Croyances et cultures
La comtesse hongroise Erzebeth Bathory (née en 1560), connue comme le premier cas décrit de "vampire" (exception faite de l'étrange cas de Gilles de Raie), était versée à l'art de la torture, notamment avec l'initiation et l'aide de son mari. Le jour ou elle frappa si fort une servante qu'elle reçue de son sang sur la peau, elle eut l'impression que celle-ci rajeunissait. La légende prétend qu'elle commença à se baigner dans le sang de jeunes femmes, poussée par l'appât du rajeunissement. Néanmoins, culturellement, elle baignait surtout dans une atmosphère et une éducation qui encourageaient ses penchants sadiques. La recherche du sang avait dans son cas un but étranger à l'ingestion.

Elle devint cependant l'inspiratrice d'une mouvance littéraire dédiée aux créatures de l'ombre, à partir du 17ème siècle et siècles suivants, par exemple, avec le célèbre roman de Bram Stoker, Dracula (1897). Ce gain d'intérêt pour les monstres et horreurs nocturnes permit de véhiculer largement l'image des vampires, inspirant en retour plusieurs criminels et développant certaines croyances (lorsqu'il boit le sang, Dracula "rajeunit", boire le sang revient à voler l'énergie vitale de la victime…). 

De récents cas peuvent être rapprochés de l'influence culturelle. Le jeune Joshua Rudiger, 22 ans, se pensait un vampire âgé de 2000 ans, comme ceux dont il avait lu les aventures dans des livres, lorsqu'il assassina et bu le sang d'une femme sans domicile fixe. Le couple et ManuelaDaniel Ruda expliquait en 2002 avoir tué et bu le sang de Frank Haagen, sous l'impulsion de forces sataniques. Il s'avère que tout deux participaient à des rencontres underground dans lesquelles il leur est arrivé d'ingérer du sang de donneurs consentants, dans un contexte culturel et identitaire particulier. Ces cas récents, bien que liés à des troubles profonds de la personnalité, tirent leur nature d'un environnement encourageant l'ingestion de sang.

Paraphilies, psychopathie et compulsions d'ordre sexuel
Cette atmosphère culturelle, une fois associée au sadisme intrinsèque de quelques criminels, a donné naissance à plusieurs cas de "meurtriers vampires". Toutefois, la culture seule est généralement insuffisante à créer des cas d'exo-vampirisme clinique. Citons par exemple le cas du Monstre de Dusseldörf, Peter Kürten, dont l'excitation sexuelle se manifestait à la vue du sang qui gicle/coule ou lorsqu'il l'ingérait, que ce sang provienne d'animaux ou d'humains. Dès l'enfance, on trouvait les traces d'un comportement sadique caractéristique envers les animaux, associé plus tard à la psychopathie ainsi qu'à des tendances nécrophiles lors de comportements de viol et de meurtre. La présence d'une composante fétichiste sexuelle de l'ingestion ou de la vue de sang est la caractéristique nécessaire du Syndrome de Renfield, décrit par le psychologue Richard Noll (1992).

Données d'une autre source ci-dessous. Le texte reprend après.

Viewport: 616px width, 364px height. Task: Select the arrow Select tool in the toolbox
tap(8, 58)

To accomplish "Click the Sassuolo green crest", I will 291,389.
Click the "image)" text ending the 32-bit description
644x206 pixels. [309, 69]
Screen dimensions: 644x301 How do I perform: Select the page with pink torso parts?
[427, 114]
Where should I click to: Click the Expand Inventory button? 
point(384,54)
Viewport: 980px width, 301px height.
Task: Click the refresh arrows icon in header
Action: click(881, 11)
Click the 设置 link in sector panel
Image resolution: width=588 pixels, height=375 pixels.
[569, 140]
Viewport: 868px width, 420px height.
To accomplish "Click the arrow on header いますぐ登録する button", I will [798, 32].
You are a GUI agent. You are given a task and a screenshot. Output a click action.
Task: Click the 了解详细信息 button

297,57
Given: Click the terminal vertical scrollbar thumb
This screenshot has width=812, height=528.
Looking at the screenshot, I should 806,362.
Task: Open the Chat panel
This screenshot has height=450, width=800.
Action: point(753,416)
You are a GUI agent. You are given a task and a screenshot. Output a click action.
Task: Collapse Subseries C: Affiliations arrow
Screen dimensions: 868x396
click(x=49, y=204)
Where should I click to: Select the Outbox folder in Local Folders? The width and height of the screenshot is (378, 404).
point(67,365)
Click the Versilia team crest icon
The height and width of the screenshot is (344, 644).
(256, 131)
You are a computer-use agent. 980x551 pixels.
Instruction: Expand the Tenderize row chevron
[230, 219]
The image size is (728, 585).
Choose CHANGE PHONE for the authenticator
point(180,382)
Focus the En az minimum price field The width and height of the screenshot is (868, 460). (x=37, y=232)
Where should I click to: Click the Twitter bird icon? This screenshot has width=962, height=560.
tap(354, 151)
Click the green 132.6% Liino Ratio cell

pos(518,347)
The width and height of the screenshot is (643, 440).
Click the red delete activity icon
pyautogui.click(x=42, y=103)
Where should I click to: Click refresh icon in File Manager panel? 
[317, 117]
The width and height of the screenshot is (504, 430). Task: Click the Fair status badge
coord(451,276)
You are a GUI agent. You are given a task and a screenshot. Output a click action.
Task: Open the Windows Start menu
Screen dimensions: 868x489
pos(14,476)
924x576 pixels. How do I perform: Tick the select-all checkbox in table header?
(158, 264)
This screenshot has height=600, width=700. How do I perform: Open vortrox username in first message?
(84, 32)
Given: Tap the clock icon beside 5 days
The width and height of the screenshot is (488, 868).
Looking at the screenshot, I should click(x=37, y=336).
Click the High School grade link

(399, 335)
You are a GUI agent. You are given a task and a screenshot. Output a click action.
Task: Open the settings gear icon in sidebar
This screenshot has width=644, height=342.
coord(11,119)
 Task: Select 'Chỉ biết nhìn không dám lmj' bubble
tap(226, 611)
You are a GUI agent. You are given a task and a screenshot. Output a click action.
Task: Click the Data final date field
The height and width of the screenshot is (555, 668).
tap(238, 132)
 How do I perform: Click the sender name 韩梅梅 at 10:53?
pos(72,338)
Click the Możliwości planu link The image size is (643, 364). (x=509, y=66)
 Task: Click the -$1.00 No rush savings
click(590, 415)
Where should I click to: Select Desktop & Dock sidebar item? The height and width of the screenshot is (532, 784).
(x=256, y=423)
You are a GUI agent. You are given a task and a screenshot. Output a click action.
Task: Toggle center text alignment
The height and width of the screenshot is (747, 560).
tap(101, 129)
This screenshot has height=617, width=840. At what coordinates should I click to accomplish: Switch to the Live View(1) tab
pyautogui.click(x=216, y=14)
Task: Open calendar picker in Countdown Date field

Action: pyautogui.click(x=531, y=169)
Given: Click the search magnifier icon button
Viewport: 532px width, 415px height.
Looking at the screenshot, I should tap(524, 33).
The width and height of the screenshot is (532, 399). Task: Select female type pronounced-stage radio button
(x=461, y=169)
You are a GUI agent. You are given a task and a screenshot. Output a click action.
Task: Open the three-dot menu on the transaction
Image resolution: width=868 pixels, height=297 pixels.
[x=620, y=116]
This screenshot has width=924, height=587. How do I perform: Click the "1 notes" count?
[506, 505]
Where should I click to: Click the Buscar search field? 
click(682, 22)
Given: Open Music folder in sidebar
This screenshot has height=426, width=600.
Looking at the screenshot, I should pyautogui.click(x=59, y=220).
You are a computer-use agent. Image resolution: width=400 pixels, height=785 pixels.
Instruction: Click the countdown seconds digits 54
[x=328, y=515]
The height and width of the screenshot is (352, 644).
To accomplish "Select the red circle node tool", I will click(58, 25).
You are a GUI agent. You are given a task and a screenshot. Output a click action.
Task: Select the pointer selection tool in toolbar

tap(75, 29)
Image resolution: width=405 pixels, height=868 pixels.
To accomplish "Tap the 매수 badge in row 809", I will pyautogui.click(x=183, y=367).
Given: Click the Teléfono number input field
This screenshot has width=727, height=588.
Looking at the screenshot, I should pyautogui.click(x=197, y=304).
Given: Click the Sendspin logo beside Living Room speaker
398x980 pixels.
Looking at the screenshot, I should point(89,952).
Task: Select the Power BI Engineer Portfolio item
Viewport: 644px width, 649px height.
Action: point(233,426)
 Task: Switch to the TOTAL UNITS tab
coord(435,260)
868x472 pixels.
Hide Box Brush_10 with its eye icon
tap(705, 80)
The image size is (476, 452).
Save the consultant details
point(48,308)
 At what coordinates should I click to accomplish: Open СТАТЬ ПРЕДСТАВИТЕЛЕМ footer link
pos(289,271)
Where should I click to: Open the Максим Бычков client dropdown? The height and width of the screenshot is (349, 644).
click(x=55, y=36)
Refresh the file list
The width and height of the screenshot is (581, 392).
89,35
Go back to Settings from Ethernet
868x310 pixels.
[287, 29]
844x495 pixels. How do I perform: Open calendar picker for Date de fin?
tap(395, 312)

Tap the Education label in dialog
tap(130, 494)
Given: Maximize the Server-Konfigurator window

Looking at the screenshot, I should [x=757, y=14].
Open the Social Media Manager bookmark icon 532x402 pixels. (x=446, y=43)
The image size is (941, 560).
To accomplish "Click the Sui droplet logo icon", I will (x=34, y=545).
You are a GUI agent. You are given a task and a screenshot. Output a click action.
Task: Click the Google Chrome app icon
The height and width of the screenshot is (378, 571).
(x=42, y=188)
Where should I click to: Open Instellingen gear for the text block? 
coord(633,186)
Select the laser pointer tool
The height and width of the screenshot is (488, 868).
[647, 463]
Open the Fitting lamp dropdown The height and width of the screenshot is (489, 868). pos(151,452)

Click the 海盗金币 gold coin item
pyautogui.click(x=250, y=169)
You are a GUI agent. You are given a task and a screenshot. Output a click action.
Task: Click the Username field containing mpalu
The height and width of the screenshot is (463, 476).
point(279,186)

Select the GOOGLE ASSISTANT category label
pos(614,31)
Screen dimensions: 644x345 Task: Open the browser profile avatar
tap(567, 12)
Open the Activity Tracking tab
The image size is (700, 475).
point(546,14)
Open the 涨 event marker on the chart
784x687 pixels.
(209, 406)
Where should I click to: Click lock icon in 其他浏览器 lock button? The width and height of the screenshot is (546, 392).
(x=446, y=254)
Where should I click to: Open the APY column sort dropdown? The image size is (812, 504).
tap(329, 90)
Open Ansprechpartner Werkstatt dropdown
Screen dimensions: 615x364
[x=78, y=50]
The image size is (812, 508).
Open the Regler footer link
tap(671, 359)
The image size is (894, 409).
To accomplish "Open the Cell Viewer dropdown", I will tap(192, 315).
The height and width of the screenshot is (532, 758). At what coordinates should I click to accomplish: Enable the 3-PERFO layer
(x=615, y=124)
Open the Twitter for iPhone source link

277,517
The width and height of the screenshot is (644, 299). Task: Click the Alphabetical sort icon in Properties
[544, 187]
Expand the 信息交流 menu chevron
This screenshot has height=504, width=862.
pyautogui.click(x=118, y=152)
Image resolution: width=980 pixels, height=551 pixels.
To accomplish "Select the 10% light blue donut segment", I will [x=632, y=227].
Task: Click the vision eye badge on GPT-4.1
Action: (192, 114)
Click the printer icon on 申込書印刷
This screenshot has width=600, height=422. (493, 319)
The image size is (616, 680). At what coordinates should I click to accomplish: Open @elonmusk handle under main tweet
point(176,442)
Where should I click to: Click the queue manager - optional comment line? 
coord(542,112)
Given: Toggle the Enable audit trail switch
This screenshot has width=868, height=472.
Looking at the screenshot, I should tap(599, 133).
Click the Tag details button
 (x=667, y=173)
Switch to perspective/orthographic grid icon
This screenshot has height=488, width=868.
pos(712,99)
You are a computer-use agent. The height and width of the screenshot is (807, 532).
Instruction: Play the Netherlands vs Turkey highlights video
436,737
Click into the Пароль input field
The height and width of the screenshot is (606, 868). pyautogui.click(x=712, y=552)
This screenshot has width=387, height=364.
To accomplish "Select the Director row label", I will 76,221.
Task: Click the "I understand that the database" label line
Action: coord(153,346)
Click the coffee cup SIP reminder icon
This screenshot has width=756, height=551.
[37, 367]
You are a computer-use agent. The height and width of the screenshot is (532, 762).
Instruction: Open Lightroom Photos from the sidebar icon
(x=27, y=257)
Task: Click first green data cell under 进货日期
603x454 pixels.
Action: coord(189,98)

La psychologie clinique et expérimentale s'était cependant emparée du sujet dès 1886[6], lorsque le neurologue allemand Krafft-Ebing remarqua l'existence d'une composante sexuelle chez des  meurtriers, attachée à la vue du sang de leur victime. Sur 238 cas répertoriés, il note fréquemment dans les cas de psychopathies meurtrières sévères, une excitation inspirée par le sang, symbolique selon lui de la domination et du contrôle exercé sur la victime. Dans une large proportion de ces cas cependant, le vampirisme est associé au cannibalisme et à la torture (post ou ante-mortem) témoignant de la psychopathie.

Il faut noter que le roman de Bram Stocker, ayant inspiré le nom du syndrome de Renfield, était publié quelques années seulement (1897) après l'édition anglaise traduite Psychopathia sexualis, de Krafft-Ebbing (1892), lequel détaillait les cas de vampirisme avec une approche clinique. Un cas typique de ce type de vampirisme est celui de John Georges Haigh[7], reconnu coupable du meurtre de 9 personnes, amis et connaissances proches, qu'il droguait ou frappait et égorgeait, usant d'une paille ou d'une coupe pour boire leur sang à partir d'une veine ou d'une artère. Haigh explique que vers l'âge de 10 ans, un évènement d'apparence anodine allait conditionner sa future soif de sang : il se blessa au doigt avec une brosse métallique et spontanément, le porta à sa bouche. Il garde de cet évènement un souvenir mêlé de plaisir profond et de bien-être, le goût de son propre sang lui ayant apporté des sensations nouvelles et excitantes. Aucun symptôme d'allure psychotique ne put être mis en évidence. Haigh disait lui-même qu'une fois bu le sang de ses victimes, il se sentait mieux. Noll estime que les cas de vampirisme clinique issus de pulsions sexuelles brisent un tabou en ingérant le sang. Cette rupture des codes suffirait selon lui à expliquer l'excitation ressentie lors du passage à l'acte.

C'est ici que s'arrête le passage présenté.